The second major factor is how Spotify actually counts streams. A song becomes an official “stream” after just 30 seconds, which means short songs, playlist loops, autoplay and background listening can cause a song you regularly took too long to skip to show up in your year-end stats.
Even a single week of hyperfixation can also outweigh months of casual listening. So while Wrapped is technically accurate, it often reflects patterns you didn’t realize were happening.

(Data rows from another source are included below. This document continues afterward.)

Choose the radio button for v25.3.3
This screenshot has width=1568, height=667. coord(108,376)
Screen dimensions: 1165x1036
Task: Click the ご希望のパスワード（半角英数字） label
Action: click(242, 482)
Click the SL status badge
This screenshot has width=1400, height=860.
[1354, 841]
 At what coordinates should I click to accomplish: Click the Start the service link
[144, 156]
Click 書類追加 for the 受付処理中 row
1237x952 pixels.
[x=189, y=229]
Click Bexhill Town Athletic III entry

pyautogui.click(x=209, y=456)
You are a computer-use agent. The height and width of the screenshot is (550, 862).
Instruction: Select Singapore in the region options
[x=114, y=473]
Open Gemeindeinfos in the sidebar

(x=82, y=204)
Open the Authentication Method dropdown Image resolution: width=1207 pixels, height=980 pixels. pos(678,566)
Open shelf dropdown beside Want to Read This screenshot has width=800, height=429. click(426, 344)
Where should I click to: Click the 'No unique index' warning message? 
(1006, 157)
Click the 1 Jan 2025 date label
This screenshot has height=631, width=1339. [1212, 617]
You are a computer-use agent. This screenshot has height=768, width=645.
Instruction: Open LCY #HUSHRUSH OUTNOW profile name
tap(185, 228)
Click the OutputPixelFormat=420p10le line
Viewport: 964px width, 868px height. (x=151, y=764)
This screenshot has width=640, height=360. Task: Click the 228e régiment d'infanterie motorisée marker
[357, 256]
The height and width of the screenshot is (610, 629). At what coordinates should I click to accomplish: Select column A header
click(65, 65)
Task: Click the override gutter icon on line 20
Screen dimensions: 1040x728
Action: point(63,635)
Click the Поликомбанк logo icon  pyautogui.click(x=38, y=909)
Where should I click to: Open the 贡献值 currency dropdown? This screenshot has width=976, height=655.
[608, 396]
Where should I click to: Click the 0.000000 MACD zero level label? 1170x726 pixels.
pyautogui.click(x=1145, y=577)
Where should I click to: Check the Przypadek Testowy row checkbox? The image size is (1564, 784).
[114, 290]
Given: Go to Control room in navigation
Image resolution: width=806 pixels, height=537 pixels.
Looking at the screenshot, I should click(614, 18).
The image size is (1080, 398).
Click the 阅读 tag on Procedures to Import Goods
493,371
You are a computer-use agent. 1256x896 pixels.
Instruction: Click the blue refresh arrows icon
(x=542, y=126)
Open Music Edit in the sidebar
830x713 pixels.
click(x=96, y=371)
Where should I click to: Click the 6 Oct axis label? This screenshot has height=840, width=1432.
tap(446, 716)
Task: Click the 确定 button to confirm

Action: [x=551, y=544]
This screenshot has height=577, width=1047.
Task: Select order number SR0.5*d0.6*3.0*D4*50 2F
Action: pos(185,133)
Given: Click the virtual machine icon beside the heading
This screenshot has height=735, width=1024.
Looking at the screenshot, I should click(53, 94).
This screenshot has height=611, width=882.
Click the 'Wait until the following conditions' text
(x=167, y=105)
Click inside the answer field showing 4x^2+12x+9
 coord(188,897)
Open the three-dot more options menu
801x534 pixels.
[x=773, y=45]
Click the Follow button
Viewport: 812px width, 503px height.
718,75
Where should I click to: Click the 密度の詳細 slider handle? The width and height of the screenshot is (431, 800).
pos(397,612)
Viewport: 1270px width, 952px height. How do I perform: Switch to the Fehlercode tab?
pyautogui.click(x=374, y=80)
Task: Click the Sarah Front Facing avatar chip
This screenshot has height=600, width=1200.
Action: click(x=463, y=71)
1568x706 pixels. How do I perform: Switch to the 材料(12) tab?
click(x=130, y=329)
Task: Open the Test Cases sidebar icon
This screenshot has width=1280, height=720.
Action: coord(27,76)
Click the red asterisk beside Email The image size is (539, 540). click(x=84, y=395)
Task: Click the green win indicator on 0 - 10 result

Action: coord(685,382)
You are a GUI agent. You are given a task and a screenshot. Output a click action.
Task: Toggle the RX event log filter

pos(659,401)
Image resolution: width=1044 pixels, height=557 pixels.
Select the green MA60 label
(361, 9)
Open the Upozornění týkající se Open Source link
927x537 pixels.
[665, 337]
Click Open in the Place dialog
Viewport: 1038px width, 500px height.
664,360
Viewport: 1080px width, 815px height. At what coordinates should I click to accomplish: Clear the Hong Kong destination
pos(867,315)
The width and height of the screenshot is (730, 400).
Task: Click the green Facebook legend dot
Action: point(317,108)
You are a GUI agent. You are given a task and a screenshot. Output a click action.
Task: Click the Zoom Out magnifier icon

“Wrapped is about seeing yourself in your sound. Each story is made to be accurate, fair, and reflective, while still keeping a sense of mystery and magic. Wrapped is not only about counting what you listened to, but truly celebrating it” - Spotify
Here’s a quick look at how Spotify calculated some of the other key parts of this year’s Wrapped, according to the streaming platform:
How Top Songs, Albums & Artists Are Actually Ranked
Top Songs are based on play count, not listening time. Again, a “play” counts after only 30 seconds, even if the song came from a background playlist or shuffle. That’s why a song you barely remember can end up in your top 10, because you may have streamed it repeatedly without thinking.
On the other hand, both Top Albums and Top Artists are ranked based on time listened, rather than plays. Spotify calculates your Top Albums based on whether you’ve streamed at least 70% of the album’s tracks. The rankings reference both how much you played individual songs on the albums, as well as how evenly you listened to the projects as a whole.
Top Artists are determined by the total minutes you’ve spent listening to a particular singer, and only the main artist on each track gets fully credited. Featured artists on songs get a supporting credit.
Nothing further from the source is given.